**QUOTED PASSAGE:**
Exemplo n.º 1
0
    def browse_page(
            self, page_url, extra_headers=None,
            user_agent=None, behavior_parameters=None, behaviors_dir=None,
            on_request=None, on_response=None, on_screenshot=None,
            username=None, password=None, hashtags=None,
            skip_extract_outlinks=False, skip_visit_hashtags=False,
            skip_youtube_dl=False, page_timeout=300, behavior_timeout=900):
        '''
        Browses page in browser.

        Browser should already be running, i.e. start() should have been
        called. Opens the page_url in the browser, runs behaviors, takes a
        screenshot, extracts outlinks.

        Args:
            page_url: url of the page to browse
            extra_headers: dict of extra http headers to configure the browser
                to send with every request (default None)
            user_agent: user agent string, replaces browser default if
                supplied (default None)
            behavior_parameters: dict of parameters for populating the
                javascript behavior template (default None)
            behaviors_dir: Directory containing behaviors.yaml and JS templates
                (default None loads Brozzler default JS behaviors)

**RECORDED DATA:**
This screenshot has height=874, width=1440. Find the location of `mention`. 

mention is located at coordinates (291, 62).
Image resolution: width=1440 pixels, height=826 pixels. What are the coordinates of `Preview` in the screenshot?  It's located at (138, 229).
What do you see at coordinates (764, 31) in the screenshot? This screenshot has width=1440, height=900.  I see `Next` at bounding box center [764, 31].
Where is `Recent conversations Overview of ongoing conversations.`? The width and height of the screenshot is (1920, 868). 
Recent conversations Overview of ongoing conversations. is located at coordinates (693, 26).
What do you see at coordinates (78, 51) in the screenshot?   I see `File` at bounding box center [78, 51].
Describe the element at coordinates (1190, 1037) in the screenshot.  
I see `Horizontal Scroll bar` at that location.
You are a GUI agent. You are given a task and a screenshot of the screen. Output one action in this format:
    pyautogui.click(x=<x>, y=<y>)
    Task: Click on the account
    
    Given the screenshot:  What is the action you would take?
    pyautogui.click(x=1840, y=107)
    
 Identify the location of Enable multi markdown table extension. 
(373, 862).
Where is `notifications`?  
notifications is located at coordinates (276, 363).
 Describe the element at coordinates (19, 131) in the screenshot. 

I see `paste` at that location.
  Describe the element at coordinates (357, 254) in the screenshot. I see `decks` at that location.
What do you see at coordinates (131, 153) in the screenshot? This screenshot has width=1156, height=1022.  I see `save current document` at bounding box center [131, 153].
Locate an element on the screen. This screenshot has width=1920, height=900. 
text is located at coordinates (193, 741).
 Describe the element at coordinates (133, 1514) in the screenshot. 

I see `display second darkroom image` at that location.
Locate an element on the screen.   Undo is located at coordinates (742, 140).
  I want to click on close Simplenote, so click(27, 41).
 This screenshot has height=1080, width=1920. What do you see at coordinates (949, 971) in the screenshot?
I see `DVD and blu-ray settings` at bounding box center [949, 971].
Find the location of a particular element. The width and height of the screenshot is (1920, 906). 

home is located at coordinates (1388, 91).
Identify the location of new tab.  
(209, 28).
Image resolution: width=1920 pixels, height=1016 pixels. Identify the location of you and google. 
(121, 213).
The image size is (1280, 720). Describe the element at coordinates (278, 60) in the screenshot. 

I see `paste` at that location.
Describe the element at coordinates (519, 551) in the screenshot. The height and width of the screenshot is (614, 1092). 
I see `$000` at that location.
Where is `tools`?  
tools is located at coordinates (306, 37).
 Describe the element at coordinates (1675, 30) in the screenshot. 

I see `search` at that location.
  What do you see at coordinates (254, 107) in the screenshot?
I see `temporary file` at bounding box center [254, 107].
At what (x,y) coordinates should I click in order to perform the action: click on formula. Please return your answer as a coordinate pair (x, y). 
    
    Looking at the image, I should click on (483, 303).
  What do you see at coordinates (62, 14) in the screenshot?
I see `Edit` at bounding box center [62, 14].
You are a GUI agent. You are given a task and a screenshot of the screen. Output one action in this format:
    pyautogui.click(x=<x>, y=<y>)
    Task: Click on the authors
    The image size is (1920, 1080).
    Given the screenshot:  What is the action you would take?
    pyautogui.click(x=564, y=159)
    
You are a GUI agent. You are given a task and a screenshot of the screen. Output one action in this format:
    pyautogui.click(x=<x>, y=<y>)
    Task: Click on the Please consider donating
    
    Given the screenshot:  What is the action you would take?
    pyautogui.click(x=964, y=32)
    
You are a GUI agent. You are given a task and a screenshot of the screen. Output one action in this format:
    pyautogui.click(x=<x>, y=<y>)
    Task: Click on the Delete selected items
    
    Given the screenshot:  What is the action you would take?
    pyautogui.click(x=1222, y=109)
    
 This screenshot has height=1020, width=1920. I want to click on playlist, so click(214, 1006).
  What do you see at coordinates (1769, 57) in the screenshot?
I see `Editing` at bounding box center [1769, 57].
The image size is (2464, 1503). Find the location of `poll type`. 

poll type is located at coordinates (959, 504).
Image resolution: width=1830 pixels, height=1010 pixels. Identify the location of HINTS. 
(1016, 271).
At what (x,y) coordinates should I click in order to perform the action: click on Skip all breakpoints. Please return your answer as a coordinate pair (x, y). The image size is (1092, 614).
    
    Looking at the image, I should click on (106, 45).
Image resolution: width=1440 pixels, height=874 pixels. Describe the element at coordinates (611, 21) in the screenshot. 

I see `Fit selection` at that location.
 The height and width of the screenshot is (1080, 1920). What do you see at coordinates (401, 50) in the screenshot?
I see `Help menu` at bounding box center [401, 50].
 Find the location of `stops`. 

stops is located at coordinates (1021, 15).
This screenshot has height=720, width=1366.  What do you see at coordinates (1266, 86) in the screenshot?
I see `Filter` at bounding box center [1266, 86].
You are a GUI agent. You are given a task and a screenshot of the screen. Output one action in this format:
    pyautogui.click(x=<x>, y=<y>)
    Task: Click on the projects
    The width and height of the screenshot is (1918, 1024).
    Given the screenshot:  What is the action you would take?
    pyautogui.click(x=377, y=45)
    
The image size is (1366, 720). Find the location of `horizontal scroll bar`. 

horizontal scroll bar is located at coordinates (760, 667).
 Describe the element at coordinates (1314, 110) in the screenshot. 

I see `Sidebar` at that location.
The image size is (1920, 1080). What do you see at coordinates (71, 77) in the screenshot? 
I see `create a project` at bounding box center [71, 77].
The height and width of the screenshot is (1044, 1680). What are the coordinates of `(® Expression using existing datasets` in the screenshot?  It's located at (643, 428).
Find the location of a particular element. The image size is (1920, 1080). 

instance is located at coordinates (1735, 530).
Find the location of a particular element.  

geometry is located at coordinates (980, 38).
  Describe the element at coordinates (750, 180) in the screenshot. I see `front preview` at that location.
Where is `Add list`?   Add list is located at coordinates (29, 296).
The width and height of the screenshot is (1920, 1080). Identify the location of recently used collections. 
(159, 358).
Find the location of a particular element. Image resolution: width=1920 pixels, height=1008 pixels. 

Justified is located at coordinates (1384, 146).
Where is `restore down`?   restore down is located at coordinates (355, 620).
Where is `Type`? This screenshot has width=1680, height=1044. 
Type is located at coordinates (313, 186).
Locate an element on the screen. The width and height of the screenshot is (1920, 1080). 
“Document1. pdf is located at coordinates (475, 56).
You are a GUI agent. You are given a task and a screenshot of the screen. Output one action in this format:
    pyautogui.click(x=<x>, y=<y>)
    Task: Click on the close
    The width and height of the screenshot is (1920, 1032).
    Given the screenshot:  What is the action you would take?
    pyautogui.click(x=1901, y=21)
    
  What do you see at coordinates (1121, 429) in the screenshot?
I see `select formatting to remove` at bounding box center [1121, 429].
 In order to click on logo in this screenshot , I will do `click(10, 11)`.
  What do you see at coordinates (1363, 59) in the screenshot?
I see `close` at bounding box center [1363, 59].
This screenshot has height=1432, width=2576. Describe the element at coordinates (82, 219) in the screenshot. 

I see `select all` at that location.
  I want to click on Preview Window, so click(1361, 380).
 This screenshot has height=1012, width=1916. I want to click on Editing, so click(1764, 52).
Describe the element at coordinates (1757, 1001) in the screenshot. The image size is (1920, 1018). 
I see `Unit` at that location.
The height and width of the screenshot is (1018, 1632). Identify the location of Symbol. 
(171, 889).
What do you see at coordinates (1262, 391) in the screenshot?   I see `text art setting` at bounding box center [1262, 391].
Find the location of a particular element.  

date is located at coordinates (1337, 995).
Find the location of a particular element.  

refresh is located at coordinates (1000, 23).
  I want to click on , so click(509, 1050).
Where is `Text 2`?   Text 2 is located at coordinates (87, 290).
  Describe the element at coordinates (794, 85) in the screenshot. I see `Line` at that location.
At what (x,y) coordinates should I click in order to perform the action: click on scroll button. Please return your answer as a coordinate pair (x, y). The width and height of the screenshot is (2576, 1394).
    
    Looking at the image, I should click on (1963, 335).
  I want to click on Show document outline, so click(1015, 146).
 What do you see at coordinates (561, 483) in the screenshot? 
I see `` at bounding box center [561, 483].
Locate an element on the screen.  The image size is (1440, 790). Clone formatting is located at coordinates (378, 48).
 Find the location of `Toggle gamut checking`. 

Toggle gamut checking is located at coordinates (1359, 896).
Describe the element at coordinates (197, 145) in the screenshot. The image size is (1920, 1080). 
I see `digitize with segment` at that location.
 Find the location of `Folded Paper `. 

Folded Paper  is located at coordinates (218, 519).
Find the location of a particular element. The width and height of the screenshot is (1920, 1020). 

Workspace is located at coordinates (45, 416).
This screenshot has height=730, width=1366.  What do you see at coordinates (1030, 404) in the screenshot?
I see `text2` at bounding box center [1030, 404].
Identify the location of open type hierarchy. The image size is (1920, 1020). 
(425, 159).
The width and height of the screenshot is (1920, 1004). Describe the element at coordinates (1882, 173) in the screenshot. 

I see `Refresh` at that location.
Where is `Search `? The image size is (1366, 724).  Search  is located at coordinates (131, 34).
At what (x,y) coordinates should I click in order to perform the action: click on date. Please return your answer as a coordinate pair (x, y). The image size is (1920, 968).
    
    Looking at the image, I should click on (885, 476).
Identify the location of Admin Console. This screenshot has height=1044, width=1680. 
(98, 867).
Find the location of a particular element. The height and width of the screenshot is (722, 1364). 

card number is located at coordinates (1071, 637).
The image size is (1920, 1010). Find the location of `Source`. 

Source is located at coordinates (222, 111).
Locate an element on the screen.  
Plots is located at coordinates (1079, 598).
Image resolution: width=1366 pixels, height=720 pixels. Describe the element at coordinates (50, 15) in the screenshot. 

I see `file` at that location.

**BRIEF:**
Continue the browse_page function code at the top of the page, starting right after its last line.

**RESULT BELOW:**
            on_request: callback to invoke on every Network.requestWillBeSent
                event, takes one argument, the json-decoded message (default
                None)
            on_response: callback to invoke on every Network.responseReceived
                event, takes one argument, the json-decoded message (default
                None)
            on_screenshot: callback to invoke when screenshot is obtained,
                takes one argument, the the raw jpeg bytes (default None)
                # XXX takes two arguments, the url of the page at the time the
                # screenshot was taken, and the raw jpeg bytes (default None)

        Returns:
            A tuple (final_page_url, outlinks).
            final_page_url: the url in the location bar at the end of the
                browse_page cycle, which could be different from the original
                page url if the page redirects, javascript has changed the url
                in the location bar, etc
            outlinks: a list of navigational links extracted from the page

        Raises:
            brozzler.ProxyError: in case of proxy connection error
            BrowsingException: if browsing the page fails in some other way
        '''
        if not self.is_running():
            raise BrowsingException('browser has not been started')
        if self.is_browsing:
            raise BrowsingException('browser is already busy browsing a page')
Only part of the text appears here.